▶ _WHAT THIS TASK INVOLVES_
Retype the material below word for word, beginning at the line that contains "The image size is (818, 553)." and continuing through the last line of the material.

▶ _Source data_
────────

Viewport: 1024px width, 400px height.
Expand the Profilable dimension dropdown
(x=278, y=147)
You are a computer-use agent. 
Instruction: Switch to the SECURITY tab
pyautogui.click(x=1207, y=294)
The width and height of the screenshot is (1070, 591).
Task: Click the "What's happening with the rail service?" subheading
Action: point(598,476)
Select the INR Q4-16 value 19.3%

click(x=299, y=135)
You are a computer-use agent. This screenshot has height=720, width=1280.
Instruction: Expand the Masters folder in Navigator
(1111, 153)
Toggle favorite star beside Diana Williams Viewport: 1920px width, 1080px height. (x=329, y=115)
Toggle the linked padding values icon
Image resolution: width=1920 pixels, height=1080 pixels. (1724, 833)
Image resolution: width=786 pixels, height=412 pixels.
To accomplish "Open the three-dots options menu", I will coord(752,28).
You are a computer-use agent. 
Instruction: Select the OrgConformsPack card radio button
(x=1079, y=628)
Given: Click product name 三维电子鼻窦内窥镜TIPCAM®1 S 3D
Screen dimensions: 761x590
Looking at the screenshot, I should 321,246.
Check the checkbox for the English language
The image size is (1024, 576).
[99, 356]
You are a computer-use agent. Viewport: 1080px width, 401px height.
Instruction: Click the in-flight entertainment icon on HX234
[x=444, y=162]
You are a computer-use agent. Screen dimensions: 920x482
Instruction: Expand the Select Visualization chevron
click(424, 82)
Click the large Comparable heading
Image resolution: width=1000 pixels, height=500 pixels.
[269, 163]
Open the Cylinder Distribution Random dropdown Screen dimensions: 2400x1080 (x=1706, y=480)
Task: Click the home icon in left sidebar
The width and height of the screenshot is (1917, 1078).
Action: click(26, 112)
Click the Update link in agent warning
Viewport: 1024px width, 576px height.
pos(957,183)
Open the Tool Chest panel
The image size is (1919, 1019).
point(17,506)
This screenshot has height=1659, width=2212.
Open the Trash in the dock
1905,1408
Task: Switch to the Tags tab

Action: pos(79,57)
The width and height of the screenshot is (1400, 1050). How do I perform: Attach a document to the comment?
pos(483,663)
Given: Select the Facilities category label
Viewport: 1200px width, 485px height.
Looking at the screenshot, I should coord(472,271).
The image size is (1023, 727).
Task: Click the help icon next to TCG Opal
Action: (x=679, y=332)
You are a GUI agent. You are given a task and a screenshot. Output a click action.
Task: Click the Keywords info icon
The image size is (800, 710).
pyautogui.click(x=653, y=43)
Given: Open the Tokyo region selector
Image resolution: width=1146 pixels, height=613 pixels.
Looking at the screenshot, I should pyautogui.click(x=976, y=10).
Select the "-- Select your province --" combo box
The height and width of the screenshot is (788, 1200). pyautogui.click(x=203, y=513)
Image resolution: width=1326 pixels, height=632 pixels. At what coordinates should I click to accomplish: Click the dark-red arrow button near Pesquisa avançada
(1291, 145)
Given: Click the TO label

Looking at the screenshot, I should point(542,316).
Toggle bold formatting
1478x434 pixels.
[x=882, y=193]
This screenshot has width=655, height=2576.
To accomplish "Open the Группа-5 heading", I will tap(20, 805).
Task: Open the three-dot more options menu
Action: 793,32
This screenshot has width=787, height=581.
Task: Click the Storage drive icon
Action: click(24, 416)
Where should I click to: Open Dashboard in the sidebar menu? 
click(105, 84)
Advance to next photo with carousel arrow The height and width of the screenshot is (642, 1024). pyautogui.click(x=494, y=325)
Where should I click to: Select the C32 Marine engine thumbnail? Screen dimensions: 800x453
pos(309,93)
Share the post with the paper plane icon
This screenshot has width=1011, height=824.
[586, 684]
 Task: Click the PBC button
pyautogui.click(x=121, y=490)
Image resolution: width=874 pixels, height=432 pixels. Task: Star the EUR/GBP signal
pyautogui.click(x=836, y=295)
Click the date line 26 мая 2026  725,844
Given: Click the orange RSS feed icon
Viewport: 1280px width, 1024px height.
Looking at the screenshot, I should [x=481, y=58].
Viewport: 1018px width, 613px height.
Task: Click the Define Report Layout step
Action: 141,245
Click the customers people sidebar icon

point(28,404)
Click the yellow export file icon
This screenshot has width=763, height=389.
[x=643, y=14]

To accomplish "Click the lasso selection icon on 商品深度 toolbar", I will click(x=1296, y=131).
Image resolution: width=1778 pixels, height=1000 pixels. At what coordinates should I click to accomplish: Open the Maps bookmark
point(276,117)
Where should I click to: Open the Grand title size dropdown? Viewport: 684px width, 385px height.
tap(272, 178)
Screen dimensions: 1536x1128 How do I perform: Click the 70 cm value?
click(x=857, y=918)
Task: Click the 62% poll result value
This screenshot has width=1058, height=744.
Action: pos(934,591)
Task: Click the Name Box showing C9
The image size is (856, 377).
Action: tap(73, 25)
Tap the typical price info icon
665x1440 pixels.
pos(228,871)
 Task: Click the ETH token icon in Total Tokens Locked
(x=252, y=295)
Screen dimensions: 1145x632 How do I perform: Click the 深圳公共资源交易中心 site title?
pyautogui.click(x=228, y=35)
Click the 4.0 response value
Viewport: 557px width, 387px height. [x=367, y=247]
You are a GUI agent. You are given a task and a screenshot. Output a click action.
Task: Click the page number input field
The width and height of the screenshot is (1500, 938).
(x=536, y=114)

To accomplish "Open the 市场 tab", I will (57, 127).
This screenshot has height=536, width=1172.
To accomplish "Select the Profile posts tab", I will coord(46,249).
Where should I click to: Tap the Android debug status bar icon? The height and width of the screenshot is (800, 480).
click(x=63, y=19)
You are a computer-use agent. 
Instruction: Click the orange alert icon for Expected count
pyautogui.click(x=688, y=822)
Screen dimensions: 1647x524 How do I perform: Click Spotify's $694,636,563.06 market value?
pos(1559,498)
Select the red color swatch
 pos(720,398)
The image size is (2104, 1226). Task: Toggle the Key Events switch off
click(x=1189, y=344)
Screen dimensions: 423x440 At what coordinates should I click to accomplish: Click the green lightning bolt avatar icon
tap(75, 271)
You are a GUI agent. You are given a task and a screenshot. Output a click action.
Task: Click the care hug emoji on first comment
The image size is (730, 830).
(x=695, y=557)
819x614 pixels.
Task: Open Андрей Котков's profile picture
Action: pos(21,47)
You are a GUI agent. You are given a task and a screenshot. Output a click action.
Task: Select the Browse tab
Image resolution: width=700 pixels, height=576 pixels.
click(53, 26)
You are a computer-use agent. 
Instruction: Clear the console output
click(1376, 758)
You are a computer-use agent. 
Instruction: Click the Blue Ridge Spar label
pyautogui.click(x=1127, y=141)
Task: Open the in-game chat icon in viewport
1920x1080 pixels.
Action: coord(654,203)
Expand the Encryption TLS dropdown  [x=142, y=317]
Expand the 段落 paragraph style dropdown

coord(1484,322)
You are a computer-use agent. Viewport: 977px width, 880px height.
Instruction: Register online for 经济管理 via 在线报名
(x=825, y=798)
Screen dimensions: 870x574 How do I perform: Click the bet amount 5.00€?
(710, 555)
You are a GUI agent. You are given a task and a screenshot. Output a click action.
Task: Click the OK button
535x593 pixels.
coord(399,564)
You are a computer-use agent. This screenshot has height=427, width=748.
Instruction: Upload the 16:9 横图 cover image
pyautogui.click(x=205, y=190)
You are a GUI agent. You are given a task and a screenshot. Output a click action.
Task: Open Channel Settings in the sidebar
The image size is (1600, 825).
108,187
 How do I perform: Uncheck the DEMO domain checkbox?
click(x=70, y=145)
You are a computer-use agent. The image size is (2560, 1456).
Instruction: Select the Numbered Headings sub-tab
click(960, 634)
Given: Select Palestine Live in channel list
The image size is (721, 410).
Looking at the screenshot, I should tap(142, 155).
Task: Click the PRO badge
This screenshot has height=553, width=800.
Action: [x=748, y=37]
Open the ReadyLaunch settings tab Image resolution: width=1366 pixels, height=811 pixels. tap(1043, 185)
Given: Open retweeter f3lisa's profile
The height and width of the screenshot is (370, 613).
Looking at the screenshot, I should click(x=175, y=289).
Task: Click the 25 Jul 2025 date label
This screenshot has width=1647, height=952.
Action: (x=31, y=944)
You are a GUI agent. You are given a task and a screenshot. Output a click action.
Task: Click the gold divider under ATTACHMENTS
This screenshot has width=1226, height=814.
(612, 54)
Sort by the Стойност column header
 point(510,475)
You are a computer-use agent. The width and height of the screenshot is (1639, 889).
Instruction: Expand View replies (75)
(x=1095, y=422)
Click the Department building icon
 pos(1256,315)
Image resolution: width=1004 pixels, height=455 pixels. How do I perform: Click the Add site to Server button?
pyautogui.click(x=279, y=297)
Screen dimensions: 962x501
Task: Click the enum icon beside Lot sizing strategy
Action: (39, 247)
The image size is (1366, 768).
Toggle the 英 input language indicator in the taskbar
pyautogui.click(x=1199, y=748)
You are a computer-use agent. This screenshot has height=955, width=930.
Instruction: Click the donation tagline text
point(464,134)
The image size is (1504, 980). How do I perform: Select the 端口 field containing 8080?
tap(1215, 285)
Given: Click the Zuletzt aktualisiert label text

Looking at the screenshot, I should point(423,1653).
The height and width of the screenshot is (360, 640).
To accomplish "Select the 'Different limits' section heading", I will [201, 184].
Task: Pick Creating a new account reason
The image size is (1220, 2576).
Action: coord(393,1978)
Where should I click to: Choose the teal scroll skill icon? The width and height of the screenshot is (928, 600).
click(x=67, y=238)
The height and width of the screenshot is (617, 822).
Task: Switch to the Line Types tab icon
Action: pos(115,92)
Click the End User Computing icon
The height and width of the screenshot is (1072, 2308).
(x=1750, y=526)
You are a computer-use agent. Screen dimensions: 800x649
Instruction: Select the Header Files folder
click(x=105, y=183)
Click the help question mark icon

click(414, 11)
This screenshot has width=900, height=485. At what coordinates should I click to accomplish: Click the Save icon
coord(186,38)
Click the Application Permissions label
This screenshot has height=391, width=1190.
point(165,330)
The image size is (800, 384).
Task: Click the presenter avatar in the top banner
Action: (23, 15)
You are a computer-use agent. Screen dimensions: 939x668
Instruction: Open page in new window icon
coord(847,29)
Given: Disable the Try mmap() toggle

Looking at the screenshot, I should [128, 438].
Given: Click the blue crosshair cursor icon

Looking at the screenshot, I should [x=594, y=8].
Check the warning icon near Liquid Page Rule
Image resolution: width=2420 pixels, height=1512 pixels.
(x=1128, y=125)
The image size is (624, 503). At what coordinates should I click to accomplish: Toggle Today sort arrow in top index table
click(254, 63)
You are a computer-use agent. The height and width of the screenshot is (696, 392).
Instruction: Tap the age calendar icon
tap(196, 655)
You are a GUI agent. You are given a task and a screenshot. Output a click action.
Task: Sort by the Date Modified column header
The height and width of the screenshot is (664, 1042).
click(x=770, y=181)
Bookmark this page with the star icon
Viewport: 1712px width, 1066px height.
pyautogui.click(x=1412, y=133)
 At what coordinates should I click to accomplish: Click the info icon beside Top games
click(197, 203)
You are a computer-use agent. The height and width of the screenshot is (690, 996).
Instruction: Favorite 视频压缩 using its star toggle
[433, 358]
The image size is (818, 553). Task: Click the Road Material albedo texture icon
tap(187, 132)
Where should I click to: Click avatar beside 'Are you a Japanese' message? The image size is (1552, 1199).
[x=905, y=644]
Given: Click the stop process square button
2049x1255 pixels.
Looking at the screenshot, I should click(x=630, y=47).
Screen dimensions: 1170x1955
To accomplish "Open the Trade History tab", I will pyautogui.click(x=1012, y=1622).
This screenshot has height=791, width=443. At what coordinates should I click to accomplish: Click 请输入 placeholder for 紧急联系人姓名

────────

▶ _WRITTEN REPLY_
The image size is (818, 553). Task: Click the Road Material albedo texture icon
tap(187, 132)
Where should I click to: Click avatar beside 'Are you a Japanese' message? The image size is (1552, 1199).
[x=905, y=644]
Given: Click the stop process square button
2049x1255 pixels.
Looking at the screenshot, I should click(x=630, y=47).
Screen dimensions: 1170x1955
To accomplish "Open the Trade History tab", I will pyautogui.click(x=1012, y=1622).
This screenshot has height=791, width=443. At what coordinates should I click to accomplish: Click 请输入 placeholder for 紧急联系人姓名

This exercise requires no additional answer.